I wonder if Waiting on a Friend was inspired in part by The Math Patrol...

5/10

Next Episode: 6:50 to SLC

Tuesday, January 29, 2013

SVCV: A Review (Review #500)



SEETHAMMA VAKITLO
SIRIMALLE CHETTU
(SVCV)

As I suspected, the reason we have a Tegulu-language film in El Paso has to do with the Indian community in my hometown.  Obviously, when one thinks of Indians in the West Texas town of El Paso, those from the subcontinent aren't the ones that spring immediately to mind.

However, I have for better or worse begun an unofficial tradition of watching these Tollywood films merely out of insane curiosity.  So for three years, I've been treated to the stylings of one Mahesh Babu, who is referred to as Prince Mahesh or Superstar in his presence.  I'm not going to argue with his fan base, but in the three films Superstar has been in that I've seen, I have enjoyed the experience.  Dookudu, his first, was not dubbed or subtitled, but I followed the plot and was treated to great songs.  The Business Man, the second film, was a darker turn from the zany fun of Dookudu: there was a nihilism to it.  The main character was almost Randian in his worldview with its ideas about rational self-interest trumping such things as 'morality'.  Now we come to his newest venture, Seethamma Vakitlo Sirimalle Chettu (or SVCV for short, which is what I'll be using throughout).  As much as I've enjoyed Superstar's other ventures, SVCV is a personal disappointment.
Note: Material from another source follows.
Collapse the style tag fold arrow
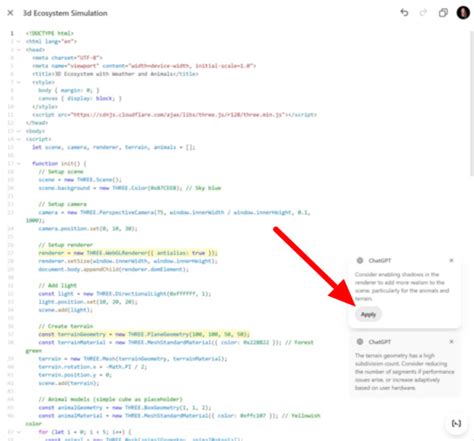Viewport: 474px width, 441px height. click(19, 82)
Yes, I am aware that language IS a big barrier to my appreciation of SVCV, but here's what I gleamed of the plot.  You have two brothers, Peddhodu (Venkatesh Dagubati, generally known as just Venkatesh), who is the older of the two, and Chinnodu (Babu), the younger.  They have a generally close bond.  In their home there is also Sita (Anjali), who I think is a well-regarded servant girl whose been with the family for years.  She is obviously in love with Peddhodu and while he may actually reciprocate her feelings, he is the type who keeps things inside.
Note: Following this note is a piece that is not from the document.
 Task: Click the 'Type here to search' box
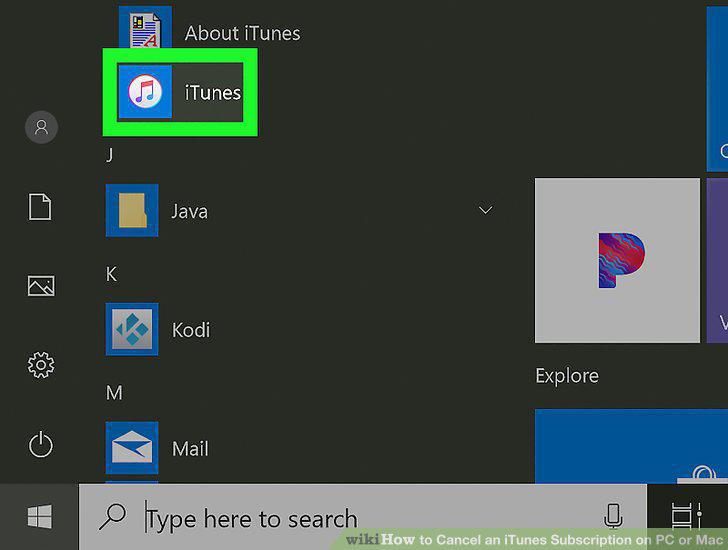(x=363, y=517)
Not so his younger brother, who does have a job in the big city (I think).  Well, there is a wedding of their sister or cousin, and at said wedding Chinnodu meets Geetha (Samantha Ruth Prabhu), and both are instantly smitten with each other.

The rest of SVCV relates to Peddhodu finally realizing that if he doesn't speak out about his love for Sita, he will lose her, Chinnodu and Geetha getting together, and the brothers breaking apart and coming together again and again. 
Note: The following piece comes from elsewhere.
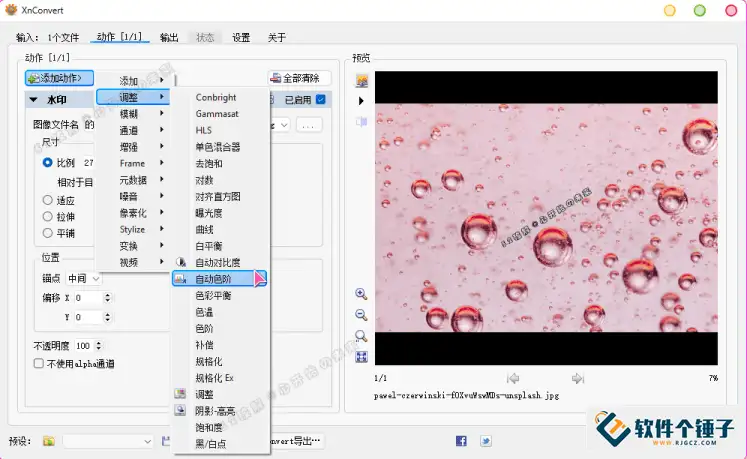747x459 pixels.
Task: Select the 拉伸 radio button
Action: click(47, 215)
I think that my disappointment with SVCV doesn't come from the near-total inability to understand what is being said.  As I've stated before, I had in the past been able to follow the general plot of Tollywood films sans dubbing or subtitles, and I actually enjoyed The Business Man less with the subtitles (although the darkness of that film made my enjoyment shrink too).  My disappointment with SVCV comes from the fact that Babu is not the star of the film (among other things).  Truth be told, the lion's share of SVCV's storyline is for Venkatesh and Anjali as the frustrated couple. 

We aren't even treated to a big dance scene where they finally unite and confess their love.  Instead, we get songs sung over them, and these musical montages in a Tollywood film threw me off.  I have gotten so used to seeing big, lavish musical numbers that seeing only four musical numbers in the film (and three musical montages) makes me wonder whether Tollywood films are abandoning the format of putting in song-and-dance as part of the story.

We don't even get a nice Item Number (a musical sequence that really adds nothing to the plot but is just an excuse to see a beautiful woman perform with backup dancers).  On the one hand, perhaps writer/director Srikanth Addala was pushing the boundaries of Tollywood to be more character-driven than just an excuse for big numbers held together by a thin story.  However, when we do have musical numbers (including one that had Venkatesh and Anjali literally "singin' in the rain") it almost seems to be thrown in there because it's expected.

I found the numbers (few that there were) interesting cinematically (the first one where Venkatesh and Babu playing counterpoint to each other, though not sharing the screen was well-edited) but not memorable.   It's been two years but I can still remember many of the numbers from Dookudu, one year and I can recall at least one or two numbers from The Business Man.  With SVCV, I can remember two of the four, but I think I'll be hard-pressed to remember them a year from now.

Moreover, judging from the audience's reaction to SVCV (the first time I've seen a film in which I was the only non-Indian in the theater), even the college-aged guys who spoke Tegulu were finding things unintentionally hilarious.  Part of the plot was that these two brothers genuinely love each other but are almost always coming to a point where they break off their relationship (they don't finally forgive whatever they have to forgive until the end when a religious festival nearly gets everyone killed and they separately end up saving nearly everyone). 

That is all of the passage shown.